** begin **
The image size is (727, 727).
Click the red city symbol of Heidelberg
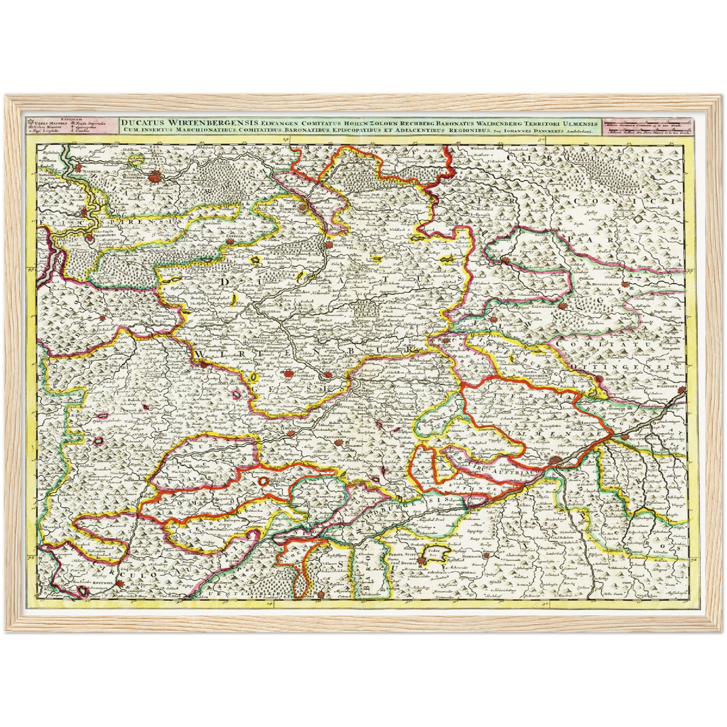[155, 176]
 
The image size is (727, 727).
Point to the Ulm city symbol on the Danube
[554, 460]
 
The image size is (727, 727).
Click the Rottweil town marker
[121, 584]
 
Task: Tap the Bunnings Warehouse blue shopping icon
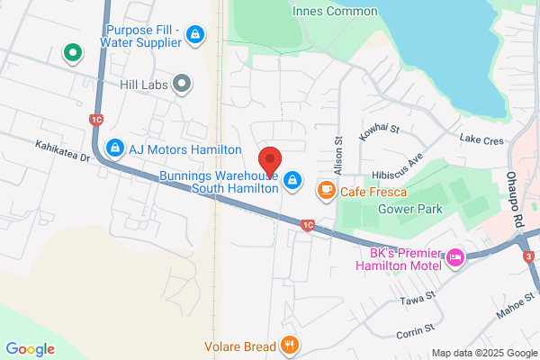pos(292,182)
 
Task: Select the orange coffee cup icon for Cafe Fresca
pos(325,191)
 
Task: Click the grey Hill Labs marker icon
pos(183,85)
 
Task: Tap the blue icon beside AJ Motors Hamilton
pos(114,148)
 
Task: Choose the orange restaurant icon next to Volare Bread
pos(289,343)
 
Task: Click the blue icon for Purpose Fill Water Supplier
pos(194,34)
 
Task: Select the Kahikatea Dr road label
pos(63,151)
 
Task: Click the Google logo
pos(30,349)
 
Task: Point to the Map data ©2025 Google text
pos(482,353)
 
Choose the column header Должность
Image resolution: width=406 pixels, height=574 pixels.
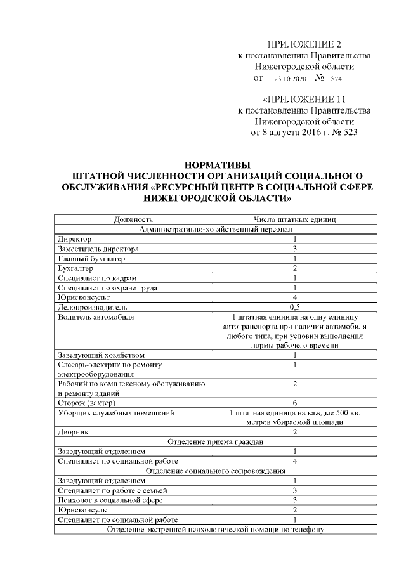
** end **
■ **THE PROBLEM**: Rewrite all of the material above with every "Click" changed to "Press" and everything else left as it is. Leave the pictures out.

■ **RESULT FOR THIS TASK**:
The image size is (727, 727).
Press the red city symbol of Heidelberg
[155, 176]
 
The image size is (727, 727).
Point to the Ulm city symbol on the Danube
[554, 460]
 
The image size is (727, 727).
Press the Rottweil town marker
[121, 584]
 
Task: Tap the Bunnings Warehouse blue shopping icon
pos(292,182)
 
Task: Select the orange coffee cup icon for Cafe Fresca
pos(325,191)
 
Task: Press the grey Hill Labs marker icon
pos(183,85)
 
Task: Tap the blue icon beside AJ Motors Hamilton
pos(114,148)
 
Task: Choose the orange restaurant icon next to Volare Bread
pos(289,343)
 
Task: Press the blue icon for Purpose Fill Water Supplier
pos(194,34)
 
Task: Select the Kahikatea Dr road label
pos(63,151)
 
Task: Press the Google logo
pos(30,349)
 
Task: Point to the Map data ©2025 Google text
pos(482,353)
 
Choose the column header Должность
Image resolution: width=406 pixels, height=574 pixels.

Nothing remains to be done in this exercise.